Além de outros transtornos mentais, a Síndrome de Burnout se coloca no centro da discussão. A psicóloga alerta que o estresse, a falta de vontade de ir para o trabalho e o bloqueio de realizar as atividades, quando constantes, podem indicar o início desse quadro.
“Os sintomas surgem de forma leve e tendem a piorar, por isso muitas pessoas acham que é passageiro. É um distúrbio emocional. O diagnóstico adequado é feito por uma equipe de profissionais de saúde, como psiquiatras e psicólogos.
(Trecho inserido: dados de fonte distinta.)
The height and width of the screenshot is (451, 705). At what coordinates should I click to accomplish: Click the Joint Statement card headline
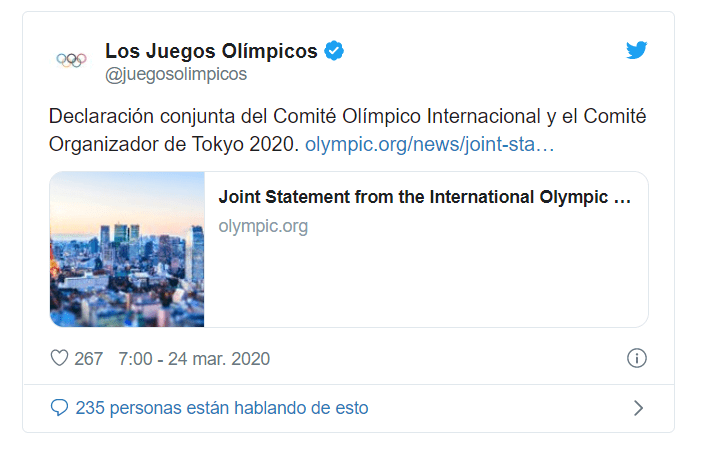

Muitas pessoas acabam não buscando essa ajuda”, frisa.
A prevenção, contudo, “tem dois lados”, como a psicóloga faz questão de destacar.
“Não apenas o trabalhador deve lançar mão de estratégias como fugir da rotina, conversar com alguém de confiança, fazer atividades físicas e psicoterapia, mas também a empresa ter medidas para que ele tenha descanso adequado, demanda de trabalho justa e condições de trabalhar mantendo o equilíbrio entre trabalho, lazer, família, vida social e outras atividades”, finaliza.
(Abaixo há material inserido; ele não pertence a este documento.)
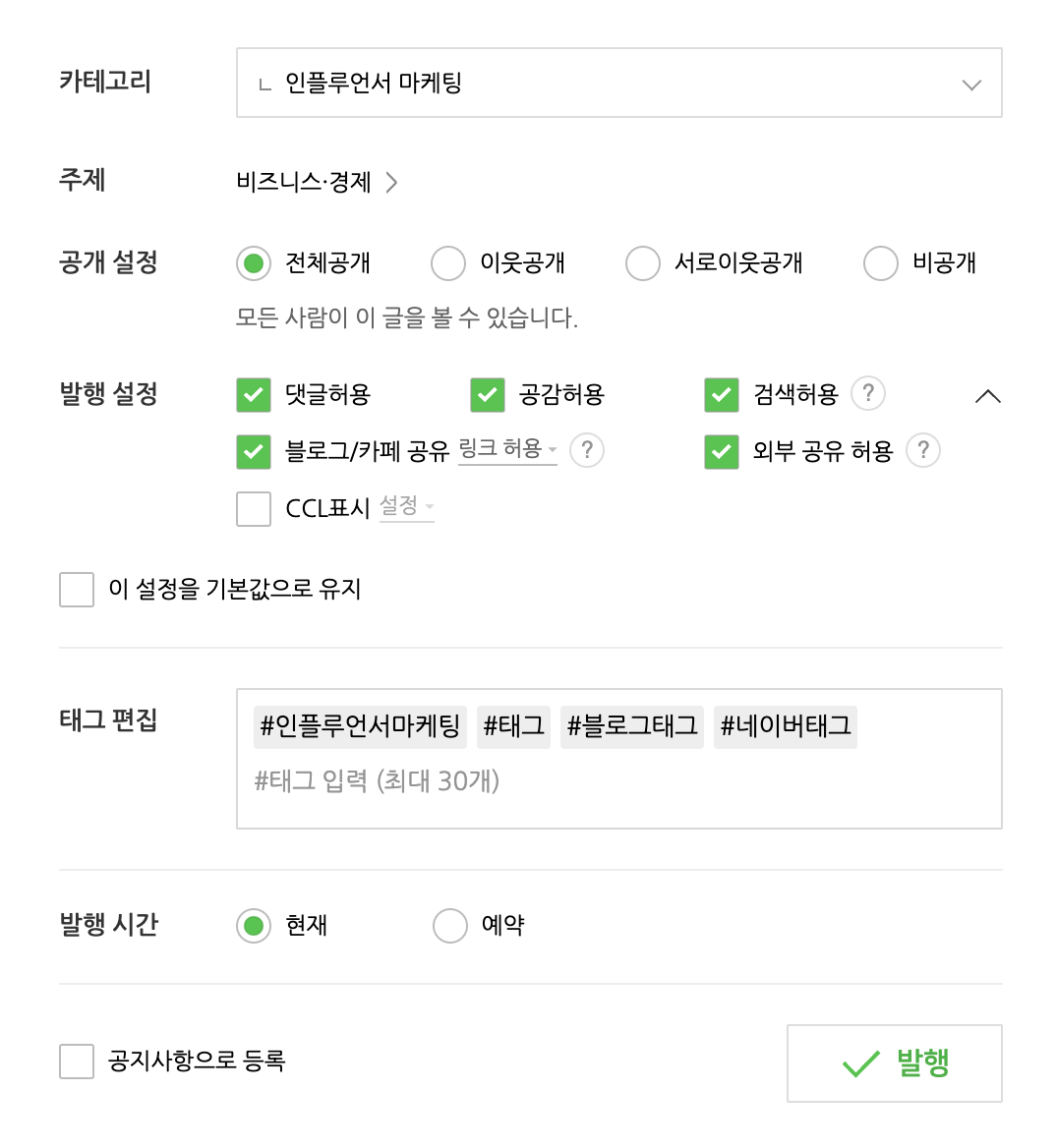Open the 링크 허용 dropdown
Image resolution: width=1056 pixels, height=1148 pixels.
[505, 450]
Sinais e sintomas da Síndrome de Burnout
O estresse e a falta de vontade de sair da cama ou de casa, quando constantes, podem indicar o início da doença, segundo aponta o Ministério da Saúde.
Os principais sinais e sintomas que podem indicar a Síndrome de Burnout são:
- Cansaço excessivo, físico e mental;
- Dor de cabeça frequente;
- Alterações no apetite;
- Insônia;
- Dificuldades de concentração;
- Sentimentos de fracasso e insegurança;
- Negatividade constante;
- Sentimentos de derrota e desesperança;
- Sentimentos de incompetência;
- Alterações repentinas de humor;
- Isolamento;
- Fadiga;
- Pressão alta;
- Dores musculares;
- Problemas gastrointestinais;
- Alteração nos batimentos cardíacos;
Como prevenir a Síndrome de Burnout
Mudanças de comportamentos ou hábitos diários são citadas pelo Ministério da Saúde como algumas das principais formas de prevenir a Síndrome de Burnout:
- Defina pequenos objetivos na vida profissional e pessoal;
- Participe de atividades de lazer com amigos e familiares;
- Faça atividades que "fujam" à rotina diária, como passear, comer em restaurante ou ir ao cinema;
- Converse com alguém de confiança sobre o que se está sentindo;
- Faça atividades físicas regulares, como academia, caminhada, corrida, bicicleta, remo, natação etc.;
- Evite consumo de bebidas alcoólicas, tabaco ou outras drogas;
- Não tome remédios sem prescrição médica.